With the orcs taking Oringard away from the elves, who were forced to flee into the fields of Merrimont, Damir’s power structure shifted. No longer was Damir a land to be torn apart or fought over by only humans and dwarves, but with elves and orcs in the land, it made Damir a hot zone over racial tension and encroached territories. Whitehood sat on the front lines and Bandrian’s army kept the other races at bay. Finally, in 470 ACW, the humans of Damir united under one banner and one king. Whitehood served as the heart of the new human kingdom and resting place of Damish royalty: the house of Bandrian.

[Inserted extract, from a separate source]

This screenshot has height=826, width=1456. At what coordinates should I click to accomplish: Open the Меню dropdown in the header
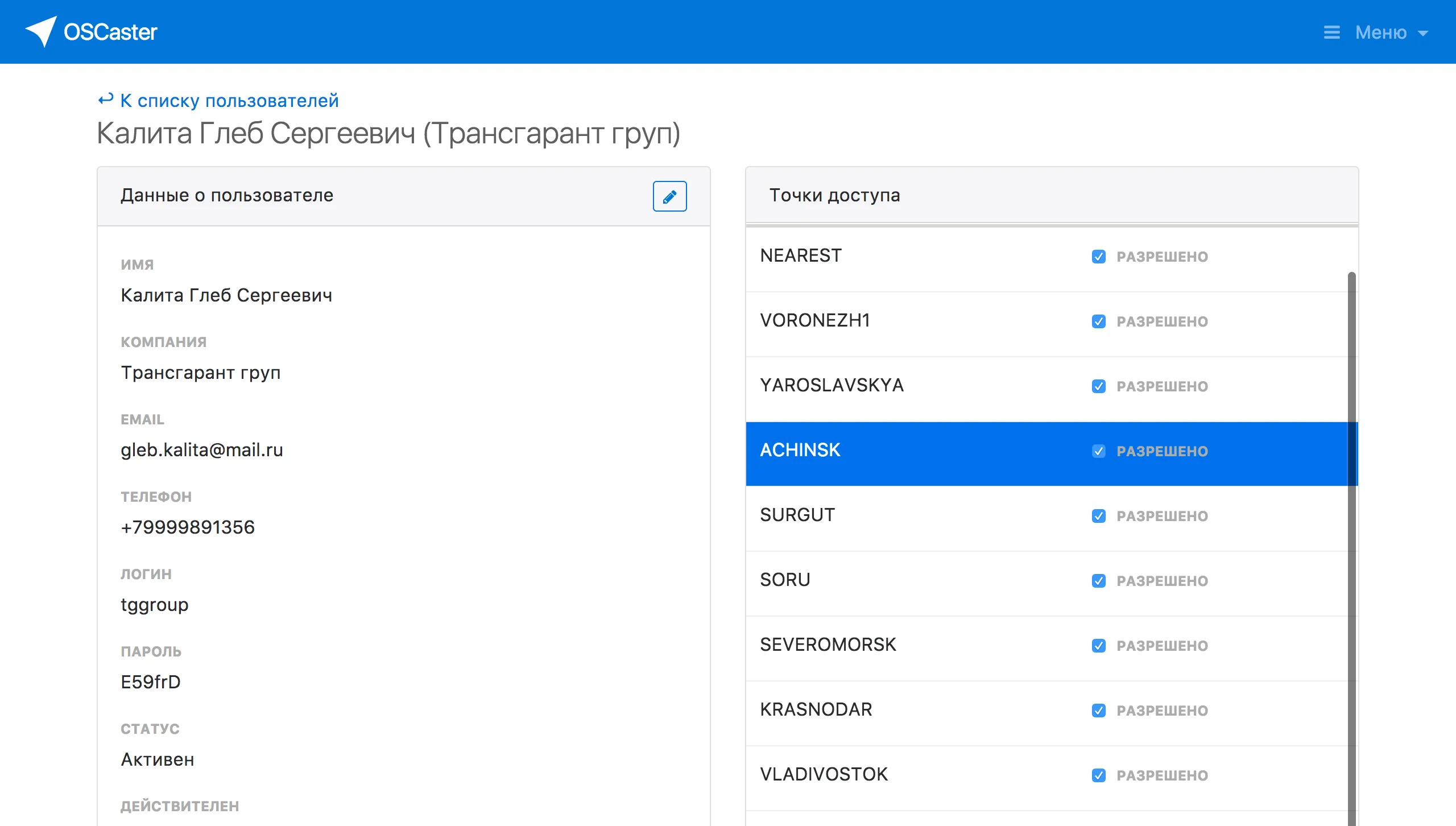click(1380, 32)
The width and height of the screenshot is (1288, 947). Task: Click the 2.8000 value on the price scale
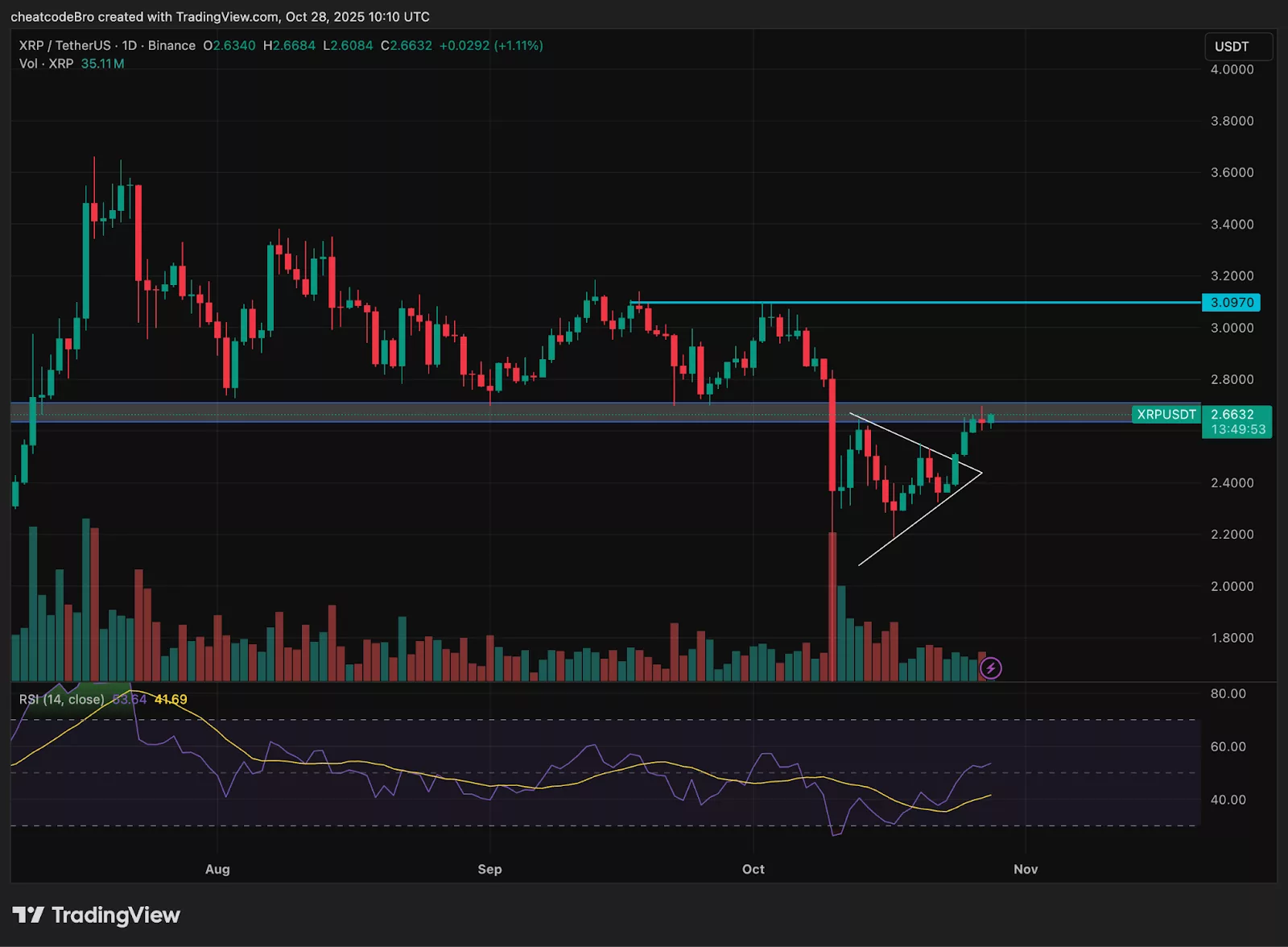pos(1232,379)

Since King Valan II, Whitehood has become quite diverse in its racial makeup. Once completely dominated by humans, Whitehood has a large population of both dwarf and goblin. Humans still make up 80% of the total population, but the percentage continues to drop annually. The salt mines of Mt. Whitehood are excavated by goblins mostly, as it is dangerous work, and the only legitimate work goblins are permitted to do. Dwarven merchants are found by every street and plaza corner, haggling and selling their wares to everyday citizens. There are a few elves, but they’re usually on official business as they are still treated poorly in certain human circles.